## ASSIGNMENT
In the listing below, the answer starts at the line that has "Подробнее (15, 2572)" and stops after the line that has "VOLVO (28, 2264)"; please repeat that part exactly and nothing more.

::: INPUT RECORDS :::

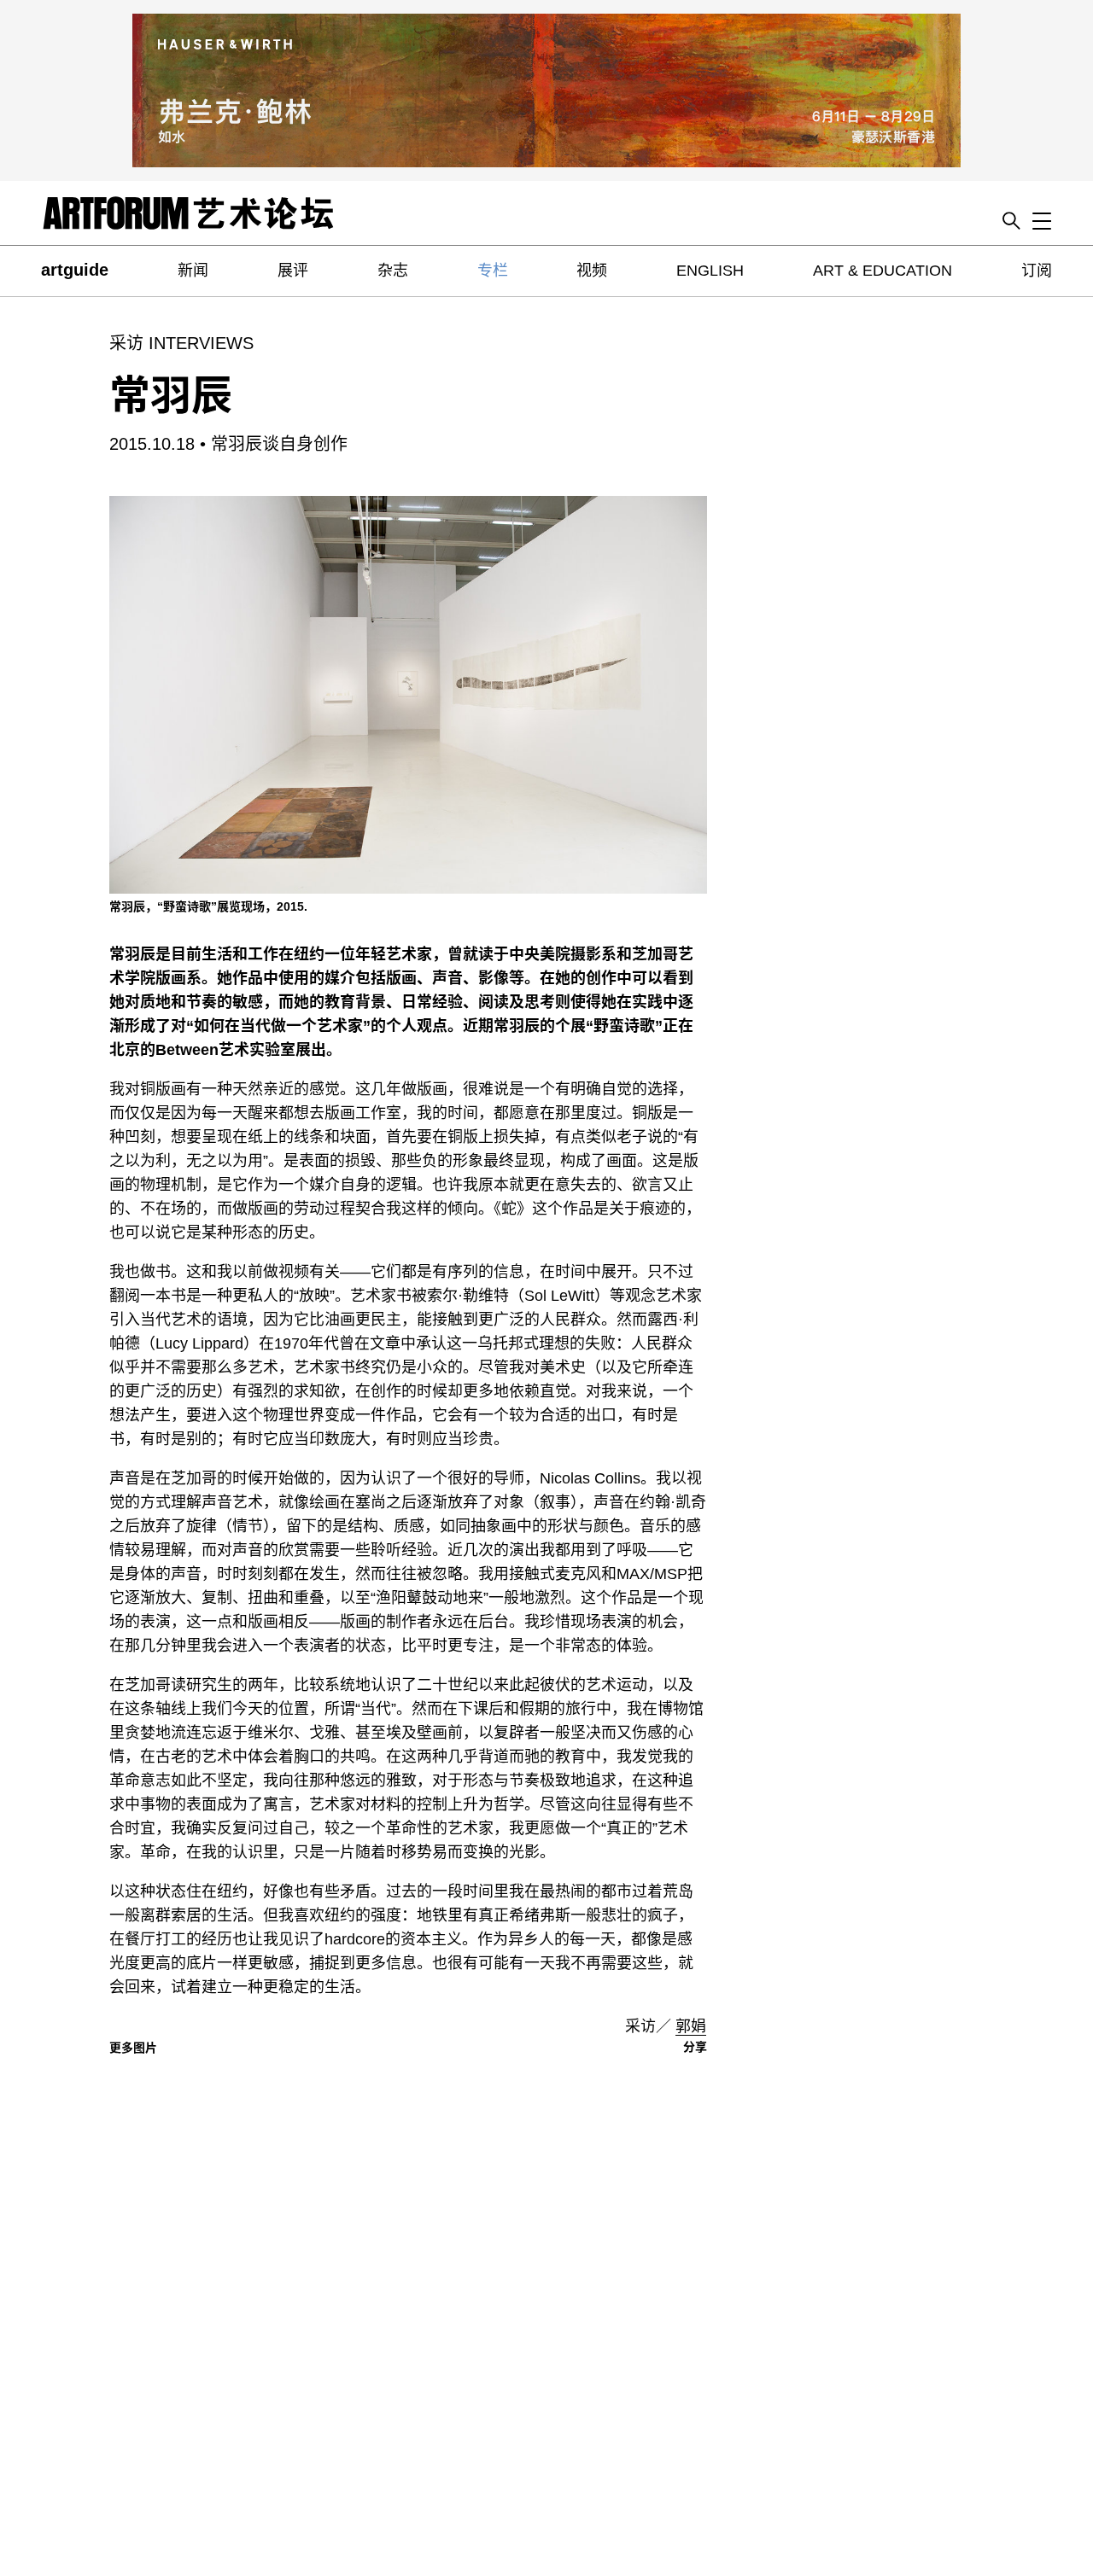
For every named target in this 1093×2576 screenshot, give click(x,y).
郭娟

:::
::: INPUT RECORDS :::

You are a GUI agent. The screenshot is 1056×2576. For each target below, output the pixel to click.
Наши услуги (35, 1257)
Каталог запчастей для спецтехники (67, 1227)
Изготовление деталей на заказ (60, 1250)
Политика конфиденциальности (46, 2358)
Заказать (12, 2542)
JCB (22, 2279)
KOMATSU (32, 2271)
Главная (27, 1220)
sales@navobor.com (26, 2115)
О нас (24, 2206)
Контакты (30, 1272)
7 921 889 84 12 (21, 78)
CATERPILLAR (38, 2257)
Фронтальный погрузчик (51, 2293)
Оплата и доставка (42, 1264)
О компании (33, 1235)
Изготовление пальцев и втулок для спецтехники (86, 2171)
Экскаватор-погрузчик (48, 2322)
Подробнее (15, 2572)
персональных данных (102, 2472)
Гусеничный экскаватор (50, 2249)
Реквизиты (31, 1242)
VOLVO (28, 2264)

:::

## REPLY
Подробнее (15, 2572)
персональных данных (102, 2472)
Гусеничный экскаватор (50, 2249)
Реквизиты (31, 1242)
VOLVO (28, 2264)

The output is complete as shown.